The game includes a basic arcade mode that pits players against a series of opponents, culminating in a battle against the game's final boss, Crow from Starblade's Nefarious. Players can also participate in Challenge Mode, which tasks them with completing specific scenarios similar to the Event Matches in Super Smash Bros.; Infinite Pogo, in which they must defeat as many opponents as possible before their character's health is depleted; and a traditional training mode in which they can practice against an AI opponent. The game supports local four-player battles, as well as online matchmaking. Players will earn coins after each battle, which can be used at an in-game shop to purchase new characters, stages, character skins, profile emblems, and taunts; additional skins and emblems are available as premium downloadable content. Collectible in-game trophies based on other indie titles can also be obtained via completing arcade mode with each character, winning them from a bonus game, or spending coins at a gashapon machine.

== Characters ==
The game featured 14 playable characters at launch. As of October 2021, five additional characters have been added via free updates, with four other characters planned for inclusion for a total of 23.
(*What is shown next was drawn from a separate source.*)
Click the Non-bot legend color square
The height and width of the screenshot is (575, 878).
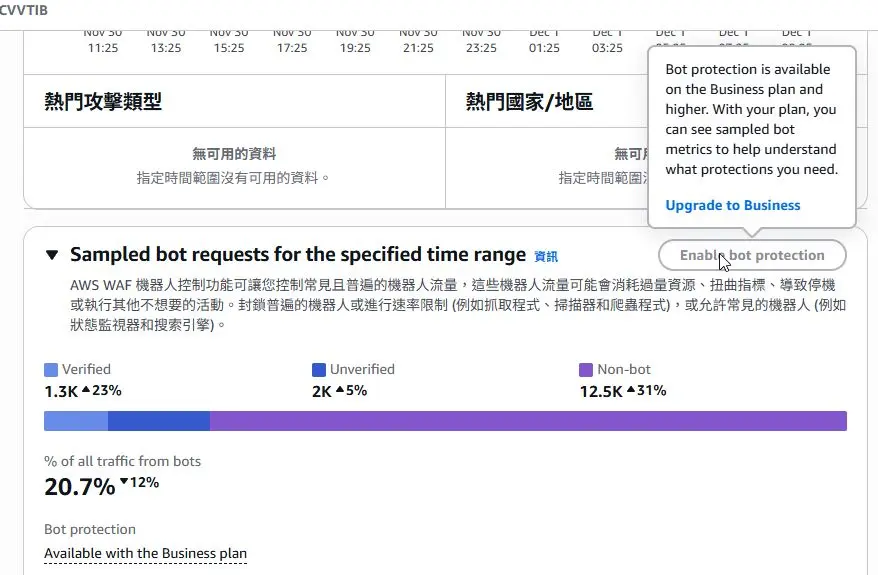[x=586, y=369]
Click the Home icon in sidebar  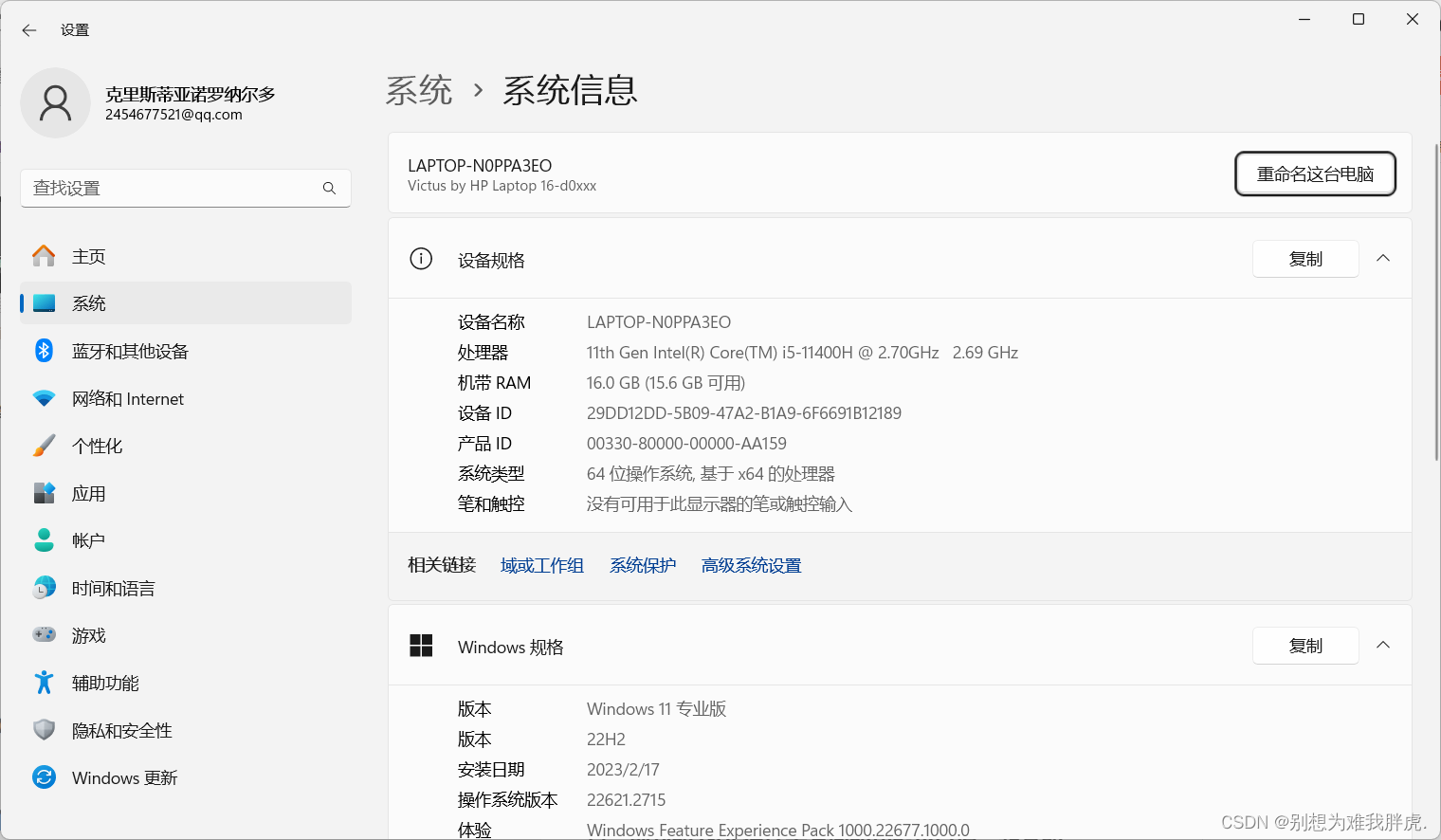coord(44,256)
| Fighter | Playable | Game | Creator |
|---|---|---|---|
| Blockman | Yes | The Blocks Cometh | Halfbot |
| Bullet Kin | DLC | Enter the Gungeon | Dodge Roll |
| Captain Viridian | Yes | VVVVVV | Terry Cavanagh |
| CommanderVideo | Yes | Bit.Trip | Choice Provisions |
| Diogenes | DLC | Getting Over It with Bennett Foddy | Bennett Foddy |
| Dust | DLC | Dust: An Elysian Tail | Humble Hearts |
| Fishy | Yes | Shütshimi | Neon Deity Games |
| Gunvolt | DLC | Azure Striker Gunvolt | Inti Creates |
| Jack | Yes | Jack the Reaper | Dream's Bell |
| Kick | DLC | Divekick | Iron Galaxy |
| Meat Boy | DLC | Super Meat Boy | Team Meat |
| Octodad | DLC | Octodad: Dadliest Catch | Young Horses |
| Orcane | Yes | Rivals of Aether | Dan Fornace |
| Penelope | Yes | The Next Penelope | Aurélien Regard |
| Sash Lilac | Yes | Freedom Planet | GalaxyTrail |
| Shovel Knight | Yes | Shovel Knight | Yacht Club Games |
| Stardrop | Yes | Stardrop Sprint | Lowe Bros. Studios |
| Teslakid | Yes | Teslagrad | Rain Games |
| Velocispider | Yes | Velocispider | Retro Dreamer |
| Voltar the Omniscient | DLC | Awesomenauts | Ronimo Games |
| Welltaro | Yes | Downwell | Ojiro "Moppin" Fumoto |
| Yolk | DLC | Leap Day | Nitrome |
| Zorbié | Yes | Zorbié | Étienne Périn and Simon Périn |

  - Notes

==Development==
Indie Pogo drew inspiration during development from the Super Smash Bros. series and an iOS game called Slam Bots, in an effort to make a multiplayer version of that game. The game was self-funded by Lowe Bros. Studios for three years before launching a Kickstarter campaign on September 12, 2017 with a $25,000 funding goal. By the end of the campaign, the game had raised nearly $42,000.

The game was released for Windows on July 10, 2018. In December 2020, Lowe Bros. Studios announced development of a port for Nintendo Switch, which would include all characters. However, the company stated in July 2022 that development had halted on the game due to unspecified licensing issues.